In his rush to get ahead of Captain Robert Scott, many claimed Amundsen broke “polar etiquette” to come in first. Using illustrations to show the dash to the South Pole and listing his violated etiquette, “Gallant Captain Amundsen’s ‘Unclubby’ Pole Hunt” explained the difference between the two navigators’ tactics and proclaimed “winner” to the pole.
The Rockfords-Posten was published in Rockford, Illinois, and written in Norwegian. Rockford was known as “The City of Swedes.” An account of Amundsen’s expedition can be found in “Nansen Om Amundsen.”
North Pole 1926
To check off the North Pole from his bucket list, Amundsen led a small polar mission aboard the Italian airship, Norge, to fly over the North Pole and drop flags of their representative nations on the icy landscape.

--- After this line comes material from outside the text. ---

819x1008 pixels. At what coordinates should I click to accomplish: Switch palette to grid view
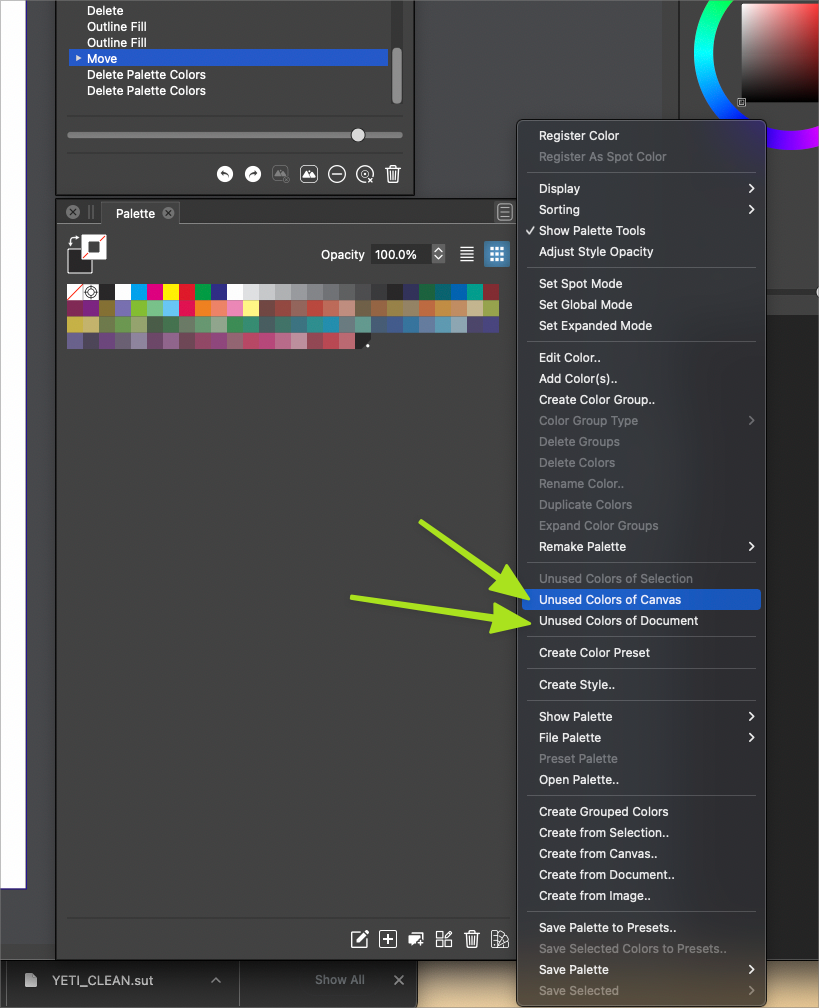coord(497,254)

By this point in his career in exploration, newspapers were filling a page with information about his latest exploits. The Sunday Star out of Washington, D.C., published a map of the Norge and its occupants’ trip, along with several photos and articles depicting their journey.
The same newspaper the following day added to their coverage of the adventure with multiple stories such as “Courageous, Versatile Crew Made Norge Flight a Success,” Picking Up Norge Tedious Radio Job,” and “Amundsen Always Carries Portraits of King and Queen.”
Flight Vanished 1928
Roald Amundsen’s career and life were cut short in 1928 at the age of 55. The pilot of the Norge flight, Umberto Nobile, and his crew went missing on an Arctic flight. Amundsen took off in a small seaplane from Norway to look for Nobile. He and the crew would never make it. The plane went missing. The seaplane’s floats and some other debris were eventually discovered, but the remains of Amundsen and the others on the flight were never found.
Many held out hope that Amundsen and his crew would be found. Within the first two weeks of the plane’s disappearance, articles about the explorer and the missing Italian, Nobile, were published with theories and ideas such as “Hope for Amundsen Vanishing.”
Two months later, hope is finally dashed when one of the floats from the seaplane is found. “Lose Hope for Amundsen Disappears When Part of Seaplane is Discovered” recapped the recent discovery and an obituary showcasing Amundsen’s life accomplishments.